For some queries PostgreSQL can spend most of its time creating the exact same bitmap over and over. For example, in the below case: (also attached as a file because line-wrapping is going to make a mess of it)
drop table if exists foo;
create table foo (x daterange, i int, t text);
insert into foo select daterange(x::date,x::date+3), random()*3000 from (select now()-interval '3 years'*random() as x from generate_series(1,1e6))foo;
vacuum analyze foo;
create index ON foo using gist ( x);
create index ON foo ( i);
explain (analyze, buffers) select * from generate_series(1,20) g(i), foo where x && '[2019-08-09,2019-08-11)' and g.i=foo.i;
QUERY PLAN
---------------------------------------------------------------------------------------------------------------------------------------
Nested Loop (cost=170.21..3563.24 rows=33 width=54) (actual time=1.295..24.890 rows=28 loops=1)

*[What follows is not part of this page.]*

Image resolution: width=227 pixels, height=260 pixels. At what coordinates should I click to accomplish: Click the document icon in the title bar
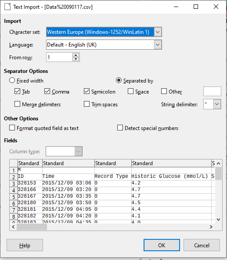coord(7,7)
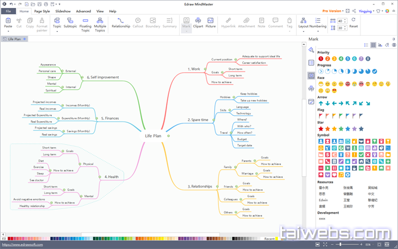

Buffers: shared hit=543 read=8
I/O Timings: read=0.040
-> Function Scan on generate_series g (cost=0.00..0.20 rows=20 width=4) (actual time=0.007..0.014 rows=20 loops=1)
-> Bitmap Heap Scan on foo (cost=170.21..178.13 rows=2 width=50) (actual time=1.238..1.240 rows=1 loops=20)
Recheck Cond: ((i = g.i) AND (x && '[2019-08-09,2019-08-11)'::daterange))
Heap Blocks: exact=28
Buffers: shared hit=543 read=8
I/O Timings: read=0.040
-> BitmapAnd (cost=170.21..170.21 rows=2 width=0) (actual time=1.234..1.234 rows=0 loops=20)
Buffers: shared hit=515 read=8
I/O Timings: read=0.040
-> Bitmap Index Scan on foo_i_idx (cost=0.00..6.92 rows=333 width=0) (actual time=0.031..0.031 rows=327 loops=20)
Index Cond: (i = g.i)
Buffers: shared hit=55 read=8
I/O Timings: read=0.040
-> Bitmap Index Scan on foo_x_idx (cost=0.00..161.78 rows=5000 width=0) (actual time=1.183..1.183 rows=3670 loops=20)
Index Cond: (x && '[2019-08-09,2019-08-11)'::daterange)
Buffers: shared hit=460
Note that the fast bitmap index scan is parameterized to the other side of the nested loop, so has to be recomputed. While the slow one is parameterized to a constant, so it could in principle just be reused.
What kind of infrastructure would be needed to detect this case and reuse that bitmap?